**Listed records:**
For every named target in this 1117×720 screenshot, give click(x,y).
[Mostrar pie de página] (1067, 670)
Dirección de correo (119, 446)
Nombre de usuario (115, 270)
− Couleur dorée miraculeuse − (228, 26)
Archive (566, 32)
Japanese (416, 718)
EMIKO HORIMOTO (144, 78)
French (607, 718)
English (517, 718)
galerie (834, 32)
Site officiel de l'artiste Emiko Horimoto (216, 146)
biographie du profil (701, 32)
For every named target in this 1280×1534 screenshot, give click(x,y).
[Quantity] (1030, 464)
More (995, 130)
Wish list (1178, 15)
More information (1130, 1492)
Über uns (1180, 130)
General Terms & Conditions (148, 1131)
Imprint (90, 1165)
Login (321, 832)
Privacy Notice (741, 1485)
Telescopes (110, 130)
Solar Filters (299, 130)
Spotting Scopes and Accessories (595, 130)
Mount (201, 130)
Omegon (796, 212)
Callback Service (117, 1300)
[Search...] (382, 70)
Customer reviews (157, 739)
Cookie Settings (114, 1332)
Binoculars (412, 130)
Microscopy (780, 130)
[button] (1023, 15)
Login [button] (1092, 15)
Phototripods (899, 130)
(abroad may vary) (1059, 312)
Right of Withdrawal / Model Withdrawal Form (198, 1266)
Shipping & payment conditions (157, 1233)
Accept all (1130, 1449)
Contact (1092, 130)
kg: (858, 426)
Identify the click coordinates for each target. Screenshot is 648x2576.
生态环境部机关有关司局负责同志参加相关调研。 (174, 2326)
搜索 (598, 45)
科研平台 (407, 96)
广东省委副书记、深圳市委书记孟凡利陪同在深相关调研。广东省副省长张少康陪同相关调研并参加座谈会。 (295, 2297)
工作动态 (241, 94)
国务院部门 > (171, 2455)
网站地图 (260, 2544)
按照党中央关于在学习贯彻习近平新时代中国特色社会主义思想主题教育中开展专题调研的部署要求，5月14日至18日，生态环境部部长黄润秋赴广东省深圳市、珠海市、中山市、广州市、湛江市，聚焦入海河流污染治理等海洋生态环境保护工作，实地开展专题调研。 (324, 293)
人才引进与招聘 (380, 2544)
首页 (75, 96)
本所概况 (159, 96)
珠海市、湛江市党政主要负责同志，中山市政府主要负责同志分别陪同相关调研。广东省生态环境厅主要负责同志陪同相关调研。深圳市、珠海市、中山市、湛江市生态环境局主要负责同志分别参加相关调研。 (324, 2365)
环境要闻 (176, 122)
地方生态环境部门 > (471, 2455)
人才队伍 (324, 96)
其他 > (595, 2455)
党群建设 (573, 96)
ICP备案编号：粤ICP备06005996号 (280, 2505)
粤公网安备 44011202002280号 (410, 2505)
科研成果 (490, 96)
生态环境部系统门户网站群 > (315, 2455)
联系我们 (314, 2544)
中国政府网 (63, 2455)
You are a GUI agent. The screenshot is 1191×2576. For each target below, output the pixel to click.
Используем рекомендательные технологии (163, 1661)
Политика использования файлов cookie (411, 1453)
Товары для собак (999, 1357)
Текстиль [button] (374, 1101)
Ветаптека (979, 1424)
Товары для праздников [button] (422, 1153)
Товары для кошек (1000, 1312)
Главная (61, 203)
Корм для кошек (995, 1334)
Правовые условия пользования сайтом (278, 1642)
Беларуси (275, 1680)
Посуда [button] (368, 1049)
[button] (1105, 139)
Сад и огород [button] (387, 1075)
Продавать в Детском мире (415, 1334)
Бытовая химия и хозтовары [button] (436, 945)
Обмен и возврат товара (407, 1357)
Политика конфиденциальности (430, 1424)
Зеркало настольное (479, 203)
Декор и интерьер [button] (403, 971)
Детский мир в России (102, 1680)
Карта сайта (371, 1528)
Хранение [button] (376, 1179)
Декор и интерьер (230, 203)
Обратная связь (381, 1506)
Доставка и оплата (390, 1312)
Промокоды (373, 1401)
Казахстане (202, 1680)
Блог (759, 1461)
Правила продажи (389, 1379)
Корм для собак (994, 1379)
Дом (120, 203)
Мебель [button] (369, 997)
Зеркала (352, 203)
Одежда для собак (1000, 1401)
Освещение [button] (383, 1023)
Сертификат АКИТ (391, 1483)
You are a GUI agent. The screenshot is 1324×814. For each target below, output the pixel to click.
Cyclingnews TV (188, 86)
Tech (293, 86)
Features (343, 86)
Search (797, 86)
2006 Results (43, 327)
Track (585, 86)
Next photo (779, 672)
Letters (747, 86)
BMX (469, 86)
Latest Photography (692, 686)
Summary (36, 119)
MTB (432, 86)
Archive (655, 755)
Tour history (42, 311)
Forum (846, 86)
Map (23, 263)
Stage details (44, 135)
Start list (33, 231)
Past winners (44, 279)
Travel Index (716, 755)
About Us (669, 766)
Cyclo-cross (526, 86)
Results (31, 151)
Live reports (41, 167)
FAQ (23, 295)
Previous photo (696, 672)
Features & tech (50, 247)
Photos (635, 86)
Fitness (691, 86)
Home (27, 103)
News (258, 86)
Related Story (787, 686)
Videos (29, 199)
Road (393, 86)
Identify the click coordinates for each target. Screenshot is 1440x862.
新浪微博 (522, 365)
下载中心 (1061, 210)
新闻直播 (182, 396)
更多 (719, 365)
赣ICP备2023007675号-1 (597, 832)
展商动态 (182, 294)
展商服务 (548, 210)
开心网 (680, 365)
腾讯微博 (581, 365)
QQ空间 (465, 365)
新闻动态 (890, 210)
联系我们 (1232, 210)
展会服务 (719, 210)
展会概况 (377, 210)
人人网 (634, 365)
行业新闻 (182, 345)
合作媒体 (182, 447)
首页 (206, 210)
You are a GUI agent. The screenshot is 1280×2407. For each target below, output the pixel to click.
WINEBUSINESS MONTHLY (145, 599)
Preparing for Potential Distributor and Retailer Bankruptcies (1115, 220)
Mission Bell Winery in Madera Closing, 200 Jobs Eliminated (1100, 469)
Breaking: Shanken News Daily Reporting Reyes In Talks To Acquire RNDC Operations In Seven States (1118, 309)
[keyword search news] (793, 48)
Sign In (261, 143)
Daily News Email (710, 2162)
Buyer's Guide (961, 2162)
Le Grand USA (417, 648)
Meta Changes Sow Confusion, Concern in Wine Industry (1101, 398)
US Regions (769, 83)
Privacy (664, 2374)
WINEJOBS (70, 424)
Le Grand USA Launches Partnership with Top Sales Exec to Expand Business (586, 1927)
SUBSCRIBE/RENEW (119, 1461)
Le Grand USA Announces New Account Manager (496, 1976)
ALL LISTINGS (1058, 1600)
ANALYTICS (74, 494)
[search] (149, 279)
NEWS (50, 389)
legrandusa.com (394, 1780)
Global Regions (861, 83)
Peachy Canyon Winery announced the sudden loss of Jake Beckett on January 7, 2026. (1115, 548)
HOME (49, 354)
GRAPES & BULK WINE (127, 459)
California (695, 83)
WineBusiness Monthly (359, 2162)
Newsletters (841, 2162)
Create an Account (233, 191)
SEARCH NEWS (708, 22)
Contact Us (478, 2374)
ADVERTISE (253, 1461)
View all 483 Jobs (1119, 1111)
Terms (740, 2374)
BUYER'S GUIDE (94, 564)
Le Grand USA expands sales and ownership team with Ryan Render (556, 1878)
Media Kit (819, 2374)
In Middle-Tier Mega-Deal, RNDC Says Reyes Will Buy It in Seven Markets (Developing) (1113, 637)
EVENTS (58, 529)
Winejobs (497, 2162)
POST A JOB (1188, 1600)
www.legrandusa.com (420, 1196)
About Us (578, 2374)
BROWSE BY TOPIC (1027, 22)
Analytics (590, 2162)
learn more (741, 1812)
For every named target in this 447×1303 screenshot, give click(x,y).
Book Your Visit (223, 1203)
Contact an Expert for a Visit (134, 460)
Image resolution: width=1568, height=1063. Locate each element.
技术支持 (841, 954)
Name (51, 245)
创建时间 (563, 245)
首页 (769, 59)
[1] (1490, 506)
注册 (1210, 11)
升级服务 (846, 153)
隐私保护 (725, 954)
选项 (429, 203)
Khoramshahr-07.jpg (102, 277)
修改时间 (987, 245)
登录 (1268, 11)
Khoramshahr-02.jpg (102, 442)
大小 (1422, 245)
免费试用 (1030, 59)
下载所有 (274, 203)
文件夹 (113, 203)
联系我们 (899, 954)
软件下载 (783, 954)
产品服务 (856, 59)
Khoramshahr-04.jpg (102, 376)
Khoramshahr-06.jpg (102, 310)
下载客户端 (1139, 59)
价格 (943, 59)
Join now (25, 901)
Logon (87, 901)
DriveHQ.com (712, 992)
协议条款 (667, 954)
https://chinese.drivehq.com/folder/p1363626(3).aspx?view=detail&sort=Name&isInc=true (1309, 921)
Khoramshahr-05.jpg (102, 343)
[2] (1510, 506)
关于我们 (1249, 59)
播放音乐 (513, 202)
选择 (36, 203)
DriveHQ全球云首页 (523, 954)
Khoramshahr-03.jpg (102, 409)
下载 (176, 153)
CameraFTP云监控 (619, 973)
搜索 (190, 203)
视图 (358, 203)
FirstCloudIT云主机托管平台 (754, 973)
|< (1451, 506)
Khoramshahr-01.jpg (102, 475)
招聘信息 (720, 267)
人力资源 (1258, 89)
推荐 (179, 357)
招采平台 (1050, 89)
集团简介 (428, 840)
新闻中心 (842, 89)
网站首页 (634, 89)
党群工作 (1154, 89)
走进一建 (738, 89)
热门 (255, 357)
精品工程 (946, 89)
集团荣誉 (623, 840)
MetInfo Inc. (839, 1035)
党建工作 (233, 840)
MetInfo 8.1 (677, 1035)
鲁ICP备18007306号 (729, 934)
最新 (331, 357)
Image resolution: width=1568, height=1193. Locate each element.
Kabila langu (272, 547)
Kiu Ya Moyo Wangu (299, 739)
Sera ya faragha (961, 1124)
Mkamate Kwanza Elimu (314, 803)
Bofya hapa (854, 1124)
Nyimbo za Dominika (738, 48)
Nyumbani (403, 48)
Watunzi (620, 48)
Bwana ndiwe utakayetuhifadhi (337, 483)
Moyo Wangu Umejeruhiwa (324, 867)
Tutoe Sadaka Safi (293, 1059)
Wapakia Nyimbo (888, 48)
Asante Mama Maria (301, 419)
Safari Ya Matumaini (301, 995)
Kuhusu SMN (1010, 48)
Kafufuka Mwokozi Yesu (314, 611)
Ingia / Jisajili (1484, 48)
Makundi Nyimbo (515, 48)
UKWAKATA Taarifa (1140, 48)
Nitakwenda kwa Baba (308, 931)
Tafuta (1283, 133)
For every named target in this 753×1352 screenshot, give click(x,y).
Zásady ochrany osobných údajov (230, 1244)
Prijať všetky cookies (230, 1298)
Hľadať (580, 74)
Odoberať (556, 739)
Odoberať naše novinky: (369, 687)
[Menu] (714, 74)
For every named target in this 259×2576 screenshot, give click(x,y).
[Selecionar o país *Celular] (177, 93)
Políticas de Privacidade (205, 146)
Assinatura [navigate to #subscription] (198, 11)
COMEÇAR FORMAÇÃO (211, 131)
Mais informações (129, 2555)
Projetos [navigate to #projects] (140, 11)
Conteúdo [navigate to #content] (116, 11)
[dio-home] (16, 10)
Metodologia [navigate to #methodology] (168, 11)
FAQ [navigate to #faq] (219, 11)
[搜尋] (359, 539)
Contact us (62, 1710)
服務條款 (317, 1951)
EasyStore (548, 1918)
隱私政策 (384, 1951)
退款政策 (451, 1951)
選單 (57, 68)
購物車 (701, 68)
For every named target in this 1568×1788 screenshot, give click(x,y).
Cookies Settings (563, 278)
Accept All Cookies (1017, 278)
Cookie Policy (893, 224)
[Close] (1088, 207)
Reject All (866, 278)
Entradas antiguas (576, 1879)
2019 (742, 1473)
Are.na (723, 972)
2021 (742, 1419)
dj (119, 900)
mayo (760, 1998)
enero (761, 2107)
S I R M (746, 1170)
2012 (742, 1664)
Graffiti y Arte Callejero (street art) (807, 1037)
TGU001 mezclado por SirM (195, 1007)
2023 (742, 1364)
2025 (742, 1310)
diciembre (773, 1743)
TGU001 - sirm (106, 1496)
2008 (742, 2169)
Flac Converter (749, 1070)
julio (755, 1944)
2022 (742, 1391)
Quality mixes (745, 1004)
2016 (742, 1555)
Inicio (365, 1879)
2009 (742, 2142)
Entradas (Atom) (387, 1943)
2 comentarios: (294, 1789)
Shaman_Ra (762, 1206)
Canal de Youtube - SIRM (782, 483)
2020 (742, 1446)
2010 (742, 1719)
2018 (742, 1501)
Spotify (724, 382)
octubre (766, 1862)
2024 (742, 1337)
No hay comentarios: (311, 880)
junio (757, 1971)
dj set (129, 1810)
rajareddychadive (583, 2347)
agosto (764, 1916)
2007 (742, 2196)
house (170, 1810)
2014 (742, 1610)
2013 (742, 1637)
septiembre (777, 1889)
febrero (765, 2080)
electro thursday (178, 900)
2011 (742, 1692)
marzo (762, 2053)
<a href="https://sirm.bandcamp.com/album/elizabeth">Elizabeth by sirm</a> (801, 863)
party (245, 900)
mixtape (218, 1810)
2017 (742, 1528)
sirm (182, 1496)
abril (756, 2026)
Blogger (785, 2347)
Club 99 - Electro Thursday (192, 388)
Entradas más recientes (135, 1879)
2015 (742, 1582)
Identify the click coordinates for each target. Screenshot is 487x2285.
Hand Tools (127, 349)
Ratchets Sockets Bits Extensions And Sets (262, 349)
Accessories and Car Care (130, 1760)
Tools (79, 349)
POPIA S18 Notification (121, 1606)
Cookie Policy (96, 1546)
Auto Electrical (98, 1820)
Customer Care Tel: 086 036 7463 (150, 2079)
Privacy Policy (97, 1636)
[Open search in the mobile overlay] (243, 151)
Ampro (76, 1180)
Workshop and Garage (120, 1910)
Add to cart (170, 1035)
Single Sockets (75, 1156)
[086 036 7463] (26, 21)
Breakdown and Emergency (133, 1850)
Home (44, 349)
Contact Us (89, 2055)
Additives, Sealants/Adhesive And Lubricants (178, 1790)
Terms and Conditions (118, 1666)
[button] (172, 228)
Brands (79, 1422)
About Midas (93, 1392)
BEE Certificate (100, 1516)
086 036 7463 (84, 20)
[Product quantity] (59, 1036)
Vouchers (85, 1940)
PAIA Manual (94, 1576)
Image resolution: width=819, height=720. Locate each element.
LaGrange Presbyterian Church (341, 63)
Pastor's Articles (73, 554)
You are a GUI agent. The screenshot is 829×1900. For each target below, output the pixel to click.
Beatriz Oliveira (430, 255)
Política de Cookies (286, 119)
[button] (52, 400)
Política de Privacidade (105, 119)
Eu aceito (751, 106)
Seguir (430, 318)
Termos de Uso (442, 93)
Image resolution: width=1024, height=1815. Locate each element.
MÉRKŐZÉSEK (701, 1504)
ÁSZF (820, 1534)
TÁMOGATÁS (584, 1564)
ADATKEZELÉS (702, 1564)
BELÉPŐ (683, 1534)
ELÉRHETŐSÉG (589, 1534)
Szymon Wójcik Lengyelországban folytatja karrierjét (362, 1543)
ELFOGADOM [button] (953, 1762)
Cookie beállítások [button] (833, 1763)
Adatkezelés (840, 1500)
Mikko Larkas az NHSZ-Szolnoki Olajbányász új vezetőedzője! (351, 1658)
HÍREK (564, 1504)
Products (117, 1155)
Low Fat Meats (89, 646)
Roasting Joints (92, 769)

**Directive:**
Add -70 to every coordinate in the answers of the records, from the line with "人才引进与招聘 (380, 2544)" up to and including the line with "Cyclingnews TV (188, 86)". Write out every line in that stretch again and change nothing except those coordinates.

**Exercise result:**
人才引进与招聘 (310, 2474)
首页 (5, 26)
本所概况 (89, 26)
珠海市、湛江市党政主要负责同志，中山市政府主要负责同志分别陪同相关调研。广东省生态环境厅主要负责同志陪同相关调研。深圳市、珠海市、中山市、湛江市生态环境局主要负责同志分别参加相关调研。 (254, 2295)
环境要闻 (106, 52)
地方生态环境部门 > (401, 2385)
人才队伍 (254, 26)
其他 > (525, 2385)
党群建设 (503, 26)
ICP备案编号：粤ICP备06005996号 (210, 2435)
粤公网安备 44011202002280号 (340, 2435)
科研成果 (420, 26)
生态环境部系统门户网站群 > (245, 2385)
联系我们 (244, 2474)
中国政府网 (-7, 2385)
You are a GUI agent. The screenshot is 1191×2576. For each target below, output the pixel to click.
Используем рекомендательные технологии (93, 1591)
Политика использования файлов cookie (341, 1383)
Товары для собак (929, 1287)
Текстиль [button] (304, 1031)
Ветаптека (909, 1354)
Товары для праздников [button] (352, 1083)
Товары для кошек (930, 1242)
Главная (-9, 133)
Корм для кошек (925, 1264)
Правовые условия пользования сайтом (208, 1572)
Беларуси (205, 1610)
Посуда [button] (298, 979)
[button] (1035, 69)
Сад и огород [button] (317, 1005)
Продавать в Детском мире (345, 1264)
Бытовая химия и хозтовары [button] (366, 875)
Обмен и возврат товара (337, 1287)
Политика конфиденциальности (360, 1354)
Зеркало настольное (409, 133)
Декор и интерьер [button] (333, 901)
Детский мир в России (32, 1610)
Карта сайта (301, 1458)
Хранение [button] (306, 1109)
Декор и интерьер (160, 133)
Обратная связь (311, 1436)
Доставка и оплата (320, 1242)
Промокоды (303, 1331)
Казахстане (132, 1610)
Блог (689, 1391)
Правила продажи (319, 1309)
Корм для собак (924, 1309)
Дом (50, 133)
Мебель [button] (299, 927)
Зеркала (282, 133)
Одежда для собак (930, 1331)
Освещение [button] (313, 953)
Сертификат АКИТ (321, 1413)
You are a GUI agent. The screenshot is 1324×814. For each target below, output the pixel to click.
Cyclingnews TV (118, 16)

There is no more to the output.